With paragraphs
I split up with Ex-H 7 years ago (today, to be precise!!). When I first left him, we had an agreement that he would have our 2 DDs (then 2 and 3) on Wednesday nights, Friday nights and Sunday nights. This has always been the arrangement, except for taking DDs on holiday.
Communication between myself and ex has been pretty much impossible since I left him, due to the fact that that he cannot help being abusive, and we have never been able to discuss and resolve anything.
His mum has been quite reasonable, so when things came to a head 18 months ago. Just a couple of examples:- he came to our house one night, threatening DH with a golf club, as someone had thrown something at his door, and he assumed it was DH- totally unfounded. DH decided to report it to the police a day later. Ex retaliated and decided to write a 5 page essay to SS, saying we neglected DDs and that I was mentally unstable (because I suffered from anorexia in my teens).
It was very upsetting having to go for a meeting with SS, but the SW basically laughed at the nonsense ex had written. Then the icing on the cake, ex turned up to pick DDs up on the friday night as usual. DH walked DDs out of the house, so I didn't have to see him. Ex started shouted abuse about me, and DDs got very upset as they were getting into his car. I could hear them crying from inside the house, so I went up to his car to console them, half sat on the back seat of his car to give them a cuddle, and he decided to drive off, knowing that I was half in the car. He was driving quite slowly, but I couldn't get in or out. I fell out, and he drove over my foot.
After this, there was no way that he could come near the house (he was arrested, but released without charge), so ex-MIL said that she would act as an intermediary. This has worked fine, she has managed to stay fairly neutral, and it helps that arrangements for things other that the norm can be sorted out.
During the holidays, I have been told several times at short notice that ex isn't having the girls on the normal nights. This has been fine and I've accepted it, they are my children and would rather have them full time anyway.
However, we have made arrangements to go out for a meal with 2 other couples tomorrow night- I'm due to have a baby in 5 weeks, so my friends thought it would be nice to have a meal out before the baby arrives. They arranged it for a Friday night as we don't have DD1 and DD2, and DD3 (my current DH's child) will go to my MIL's overnight. It's been arranged for a month. The other couples have arranged baby-sitting.

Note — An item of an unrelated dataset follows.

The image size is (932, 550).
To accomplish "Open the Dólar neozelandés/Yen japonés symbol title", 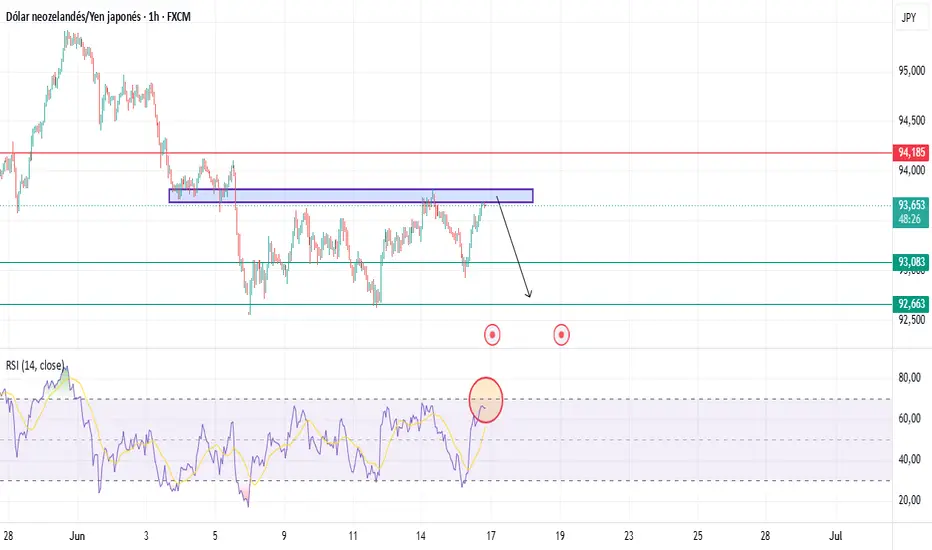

DD1 said this morning that she thought her Grandma had said yesterday that her and DD2 could stay at ours tomorrow. I texted ex-MIL this morning, so ask if it was true and explained that we have plans that would be difficult to change. She said that yes, she thought I might like more time with the girls, and that I should 'know' that arrangements can change during the school holidays. She did say that she could have the girls though, or ex-H.
When I said yes please, could she have them, she then changed her mind and said no, as she is self-employed as a dance teacher, and wants her Saturday morning off as she only gets 4 off per year (not true as she goes abroad at least 4 times per year etc). I was offering to collect the girls at 8am. She said ex-H wouldn't have them either, I should change my plans.
I rang lovely MIL, who has said that she would have all three DDs overnight, so problem sorted, luckily. AIBU to think that I should be consulted when ex decides that he is not having DDs, or should I just accept that they are my children, and I shouldn't make plans in case situations like this arise? I feel really cross about it all.
YANBU - you need to have notice, anfd they are his DC too.